Currently btrfs_bio end I/O handling is a bit of a mess.  The bi_end_io
handler and bi_private pointer of the embedded struct bio are both used
to handle the completion of the high-level btrfs_bio and for the I/O
completion for the low-level device that the embedded bio ends up being
sent to.  To support this bi_end_io and bi_private are saved into the
btrfs_io_context structure and then restored after the bio sent to the
underlying device has completed the actual I/O.

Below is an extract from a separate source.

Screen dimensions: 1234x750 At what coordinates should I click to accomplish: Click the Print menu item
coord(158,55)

Untangle this by adding an end I/O handler and private data to struct
btrfs_bio for the highlevel btrfs_bio based completions, and leave the
actual bio bi_end_io handler and bi_private pointer entirely to the
low-level device I/O.

Signed-off-by: Christoph Hellwig <hch@lst.de>
Reviewed-by: Nikolay Borisov <nborisov@suse.com>
Reviewed-by: Johannes Thumshirn <johannes.thumshirn@wdc.com>
Tested-by: Nikolay Borisov <nborisov@suse.com>
Tested-by: Johannes Thumshirn <johannes.thumshirn@wdc.com>
---
 fs/btrfs/compression.c | 42 +++++++++++++------------------
 fs/btrfs/disk-io.c     | 16 ++++++------
 fs/btrfs/extent_io.c   | 35 +++++++++++++-------------
 fs/btrfs/inode.c       | 56 +++++++++++++++++++-----------------------
 fs/btrfs/volumes.c     | 30 +++++++++++-----------
 fs/btrfs/volumes.h     | 20 ++++++++++++---
 6 files changed, 96 insertions(+), 103 deletions(-)

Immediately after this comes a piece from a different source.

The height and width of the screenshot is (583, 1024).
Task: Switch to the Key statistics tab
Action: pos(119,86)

diff --git a/fs/btrfs/compression.c b/fs/btrfs/compression.c
index e124096eacddd..a2b43d137bd6b 100644
--- a/fs/btrfs/compression.c
+++ b/fs/btrfs/compression.c
@@ -152,9 +152,7 @@ static void finish_compressed_bio_read(struct compressed_bio *cb)
 	}
 
 	/* Do io completion on the original bio */
-	if (cb->status != BLK_STS_OK)
-		cb->orig_bio->bi_status = cb->status;
-	bio_endio(cb->orig_bio);
+	btrfs_bio_end_io(btrfs_bio(cb->orig_bio), cb->status);
 
 	/* Finally free the cb struct */
 	kfree(cb->compressed_pages);
@@ -166,16 +164,15 @@ static void finish_compressed_bio_read(struct compressed_bio *cb)
  * before decompressing it into the original bio and freeing the uncompressed
  * pages.
  */
-static void end_compressed_bio_read(struct bio *bio)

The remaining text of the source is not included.